Typically, the patient will be sedated while incision(s) are made and bilateral holes are drilled in the skull. The patient will then be awakened to allow monitoring of changes in patient behavior in response to intraoperative stimulation. Adverse behavioral changes may prompt the operative team to adjust the position of the electrode. Having the patient awake also facilitates microelectrode recording, a process used at many centers whereby microelectrodes are passed through the brain along the planned trajectory and used to record the electrical activity of the areas that they traverse. This process allows for a physiologic correlate to the anatomy seen on MRI; in the context of psychiatric disease, however, the role of microelectrode recording is much less established than for movement disorders.

Once the optimal position of the electrode is determined, the lead is locked into place with the use of commercially available burr-hole mounting systems. The distal aspect of the lead is often tunneled to the region just posterior to the pinna in preparation for the second phase.

The next phase involves the placement of the implantable pulse generator (IPG), which can be performed under general anesthesia. Typically, the IPG is implanted in the upper chest/subclavicular region while an extension lead is tunneled from the chest to the posterior auricular region. There, the distal aspect of the implanted DBS lead is connected to the IPG via the tunneled extension lead. If bilateral DBS leads are implanted, this phase is repeated for the second side.

Currently, programming DBS for refractory OCD or MDD has no standard approach. In general, high-frequency (>100 Hz) stimulation has been explored at various pulse widths (duration of each electrical pulse in milliseconds) and current settings. Although acute effects have been reported, settings are made and behavioral effects are observed over a period of weeks before another adjustment is made. DBS programming for refractory psychiatric disease is still in the early stages of investigation.

Vagus nerve stimulation

The implantation of the vagus nerve stimulation (VNS) system is done in one stage under general anesthesia. The surgical target is the left vagus nerve, and the procedure is identical to the one used for refractory epilepsy. The patient is placed in a supine position on the operating room (OR) table with the head slightly turned to the right side. Either a longitudinal incision based along the anterior border of the sternocleidomastoid muscle or a transverse incision based on the level of the laryngeal prominence can be used. A standard anterior, trans-cervical approach is performed to expose the left vagus nerve in the carotid sheath.
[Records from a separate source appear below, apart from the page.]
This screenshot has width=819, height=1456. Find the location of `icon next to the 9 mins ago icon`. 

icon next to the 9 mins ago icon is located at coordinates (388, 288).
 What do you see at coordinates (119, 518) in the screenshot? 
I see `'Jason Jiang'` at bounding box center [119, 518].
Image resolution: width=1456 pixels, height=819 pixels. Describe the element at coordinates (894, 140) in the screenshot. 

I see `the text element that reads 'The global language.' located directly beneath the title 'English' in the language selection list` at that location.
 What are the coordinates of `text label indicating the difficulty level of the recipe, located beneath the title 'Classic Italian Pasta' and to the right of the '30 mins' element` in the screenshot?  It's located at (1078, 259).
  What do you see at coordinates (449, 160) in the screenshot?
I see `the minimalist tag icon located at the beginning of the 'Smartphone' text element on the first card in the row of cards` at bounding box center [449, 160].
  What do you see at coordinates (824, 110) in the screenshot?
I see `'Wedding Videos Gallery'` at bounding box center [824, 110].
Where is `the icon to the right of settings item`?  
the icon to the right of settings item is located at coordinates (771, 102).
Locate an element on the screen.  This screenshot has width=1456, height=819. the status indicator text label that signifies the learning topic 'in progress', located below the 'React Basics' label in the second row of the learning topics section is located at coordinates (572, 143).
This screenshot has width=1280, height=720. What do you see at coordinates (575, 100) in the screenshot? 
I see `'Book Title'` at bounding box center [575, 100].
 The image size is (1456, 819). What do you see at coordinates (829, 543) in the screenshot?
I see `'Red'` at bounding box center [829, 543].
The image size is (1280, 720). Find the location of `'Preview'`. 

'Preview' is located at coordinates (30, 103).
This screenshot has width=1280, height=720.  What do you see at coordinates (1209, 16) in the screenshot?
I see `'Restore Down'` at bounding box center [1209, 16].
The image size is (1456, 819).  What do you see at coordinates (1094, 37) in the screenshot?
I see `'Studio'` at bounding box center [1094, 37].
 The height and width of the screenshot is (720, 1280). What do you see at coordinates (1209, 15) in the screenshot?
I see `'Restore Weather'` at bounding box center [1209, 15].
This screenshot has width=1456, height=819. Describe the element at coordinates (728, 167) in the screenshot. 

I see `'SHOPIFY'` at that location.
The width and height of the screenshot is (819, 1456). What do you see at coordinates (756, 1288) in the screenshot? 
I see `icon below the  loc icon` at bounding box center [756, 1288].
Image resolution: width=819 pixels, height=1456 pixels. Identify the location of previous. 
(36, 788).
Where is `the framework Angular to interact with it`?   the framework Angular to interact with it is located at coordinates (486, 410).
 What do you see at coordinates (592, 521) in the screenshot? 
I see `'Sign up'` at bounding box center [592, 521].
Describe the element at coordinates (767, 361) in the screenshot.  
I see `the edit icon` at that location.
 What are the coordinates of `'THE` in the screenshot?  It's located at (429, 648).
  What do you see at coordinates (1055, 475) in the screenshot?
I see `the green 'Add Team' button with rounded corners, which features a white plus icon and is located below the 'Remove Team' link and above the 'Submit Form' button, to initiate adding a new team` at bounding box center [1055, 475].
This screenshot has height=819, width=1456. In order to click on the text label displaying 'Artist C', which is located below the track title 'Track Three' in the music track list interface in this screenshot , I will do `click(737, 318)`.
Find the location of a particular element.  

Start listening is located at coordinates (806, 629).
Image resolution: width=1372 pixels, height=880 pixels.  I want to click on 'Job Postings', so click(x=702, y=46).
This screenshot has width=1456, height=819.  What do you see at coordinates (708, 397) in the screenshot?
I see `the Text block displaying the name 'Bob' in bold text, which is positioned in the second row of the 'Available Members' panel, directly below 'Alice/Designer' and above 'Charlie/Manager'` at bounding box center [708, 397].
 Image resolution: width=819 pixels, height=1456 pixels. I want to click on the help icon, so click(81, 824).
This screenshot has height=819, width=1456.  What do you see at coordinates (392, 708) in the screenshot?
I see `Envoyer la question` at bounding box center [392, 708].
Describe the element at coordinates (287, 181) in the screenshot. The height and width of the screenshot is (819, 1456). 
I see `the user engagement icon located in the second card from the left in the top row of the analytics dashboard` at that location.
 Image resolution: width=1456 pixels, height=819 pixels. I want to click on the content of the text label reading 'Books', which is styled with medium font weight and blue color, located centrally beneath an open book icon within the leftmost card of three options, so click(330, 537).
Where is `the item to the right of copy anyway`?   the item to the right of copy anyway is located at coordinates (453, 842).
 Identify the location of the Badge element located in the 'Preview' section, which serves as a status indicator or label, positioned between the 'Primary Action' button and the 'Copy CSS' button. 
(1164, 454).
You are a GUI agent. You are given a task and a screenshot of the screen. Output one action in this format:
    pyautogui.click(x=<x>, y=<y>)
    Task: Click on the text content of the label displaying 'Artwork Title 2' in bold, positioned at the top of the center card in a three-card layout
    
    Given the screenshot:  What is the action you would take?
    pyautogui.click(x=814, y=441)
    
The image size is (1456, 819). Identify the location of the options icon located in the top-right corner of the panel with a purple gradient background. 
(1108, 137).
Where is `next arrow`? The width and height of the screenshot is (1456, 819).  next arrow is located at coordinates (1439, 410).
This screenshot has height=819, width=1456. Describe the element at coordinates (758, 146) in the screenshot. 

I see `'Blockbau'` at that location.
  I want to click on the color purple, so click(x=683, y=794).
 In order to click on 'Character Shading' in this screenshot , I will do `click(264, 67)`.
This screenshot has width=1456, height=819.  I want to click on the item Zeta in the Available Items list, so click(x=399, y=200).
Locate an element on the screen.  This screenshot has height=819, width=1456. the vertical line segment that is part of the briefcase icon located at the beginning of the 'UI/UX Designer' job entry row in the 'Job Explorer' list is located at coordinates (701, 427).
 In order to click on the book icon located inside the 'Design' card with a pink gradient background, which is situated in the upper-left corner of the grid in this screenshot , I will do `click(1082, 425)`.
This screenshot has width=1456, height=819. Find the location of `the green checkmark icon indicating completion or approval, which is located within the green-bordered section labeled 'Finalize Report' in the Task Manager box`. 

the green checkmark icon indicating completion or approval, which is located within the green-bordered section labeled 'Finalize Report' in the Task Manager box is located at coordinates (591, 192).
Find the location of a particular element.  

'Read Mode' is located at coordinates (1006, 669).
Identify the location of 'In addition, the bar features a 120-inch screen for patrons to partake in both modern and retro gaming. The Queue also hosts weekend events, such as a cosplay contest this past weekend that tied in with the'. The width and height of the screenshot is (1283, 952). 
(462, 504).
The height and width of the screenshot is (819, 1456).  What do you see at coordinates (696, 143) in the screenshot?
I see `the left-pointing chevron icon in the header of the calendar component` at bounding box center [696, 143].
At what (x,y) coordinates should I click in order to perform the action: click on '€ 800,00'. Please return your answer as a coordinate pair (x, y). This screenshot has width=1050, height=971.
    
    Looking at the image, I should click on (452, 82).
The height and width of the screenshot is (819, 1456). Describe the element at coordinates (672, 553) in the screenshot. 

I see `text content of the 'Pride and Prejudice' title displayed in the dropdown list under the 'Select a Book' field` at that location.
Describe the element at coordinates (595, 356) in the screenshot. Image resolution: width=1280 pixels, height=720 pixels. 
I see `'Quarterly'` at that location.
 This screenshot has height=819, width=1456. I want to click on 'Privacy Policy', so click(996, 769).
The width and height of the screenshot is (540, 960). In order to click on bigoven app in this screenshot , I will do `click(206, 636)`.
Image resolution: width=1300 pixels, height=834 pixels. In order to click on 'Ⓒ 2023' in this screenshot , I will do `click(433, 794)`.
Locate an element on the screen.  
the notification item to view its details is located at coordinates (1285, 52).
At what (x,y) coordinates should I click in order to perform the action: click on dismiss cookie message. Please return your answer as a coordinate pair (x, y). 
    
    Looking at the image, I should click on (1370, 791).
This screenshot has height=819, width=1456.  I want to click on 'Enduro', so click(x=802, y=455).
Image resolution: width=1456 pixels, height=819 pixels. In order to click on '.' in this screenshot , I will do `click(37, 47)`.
Once exposed, a 2-contact, 1-reference electrode is placed around the main trunk of the vagus nerve. The distal aspect of this lead is tunneled down to the subclavicular region while the lead itself is anchored to the deep and superficial cervical fascia to prevent dislodgment with neck movement. In the subclavicular region, the lead is attached to a neurostimulator unit in the same fashion as DBS.

Two weeks after implantation of the VNS IPG, the implant is programmed to be active. The IPG works automatically to deliver the programmed parameters. The most common settings used to commence therapy are an output current of 0.25 mA (1.0 mA median value at 12 mo in a pivotal study completed by Rush in 2005[28] ), a pulse width of 250-500 microseconds (500 microseconds median value at 12 mo in a pivotal study completed by Rush in 2005[28] ), a signal frequency of 20-30 Hz (20 Hz median value at 12 mo in a pivotal study completed by Rush in 2005[28] ), and a duty cycle of 10% that activates for 30 seconds every 5 minutes.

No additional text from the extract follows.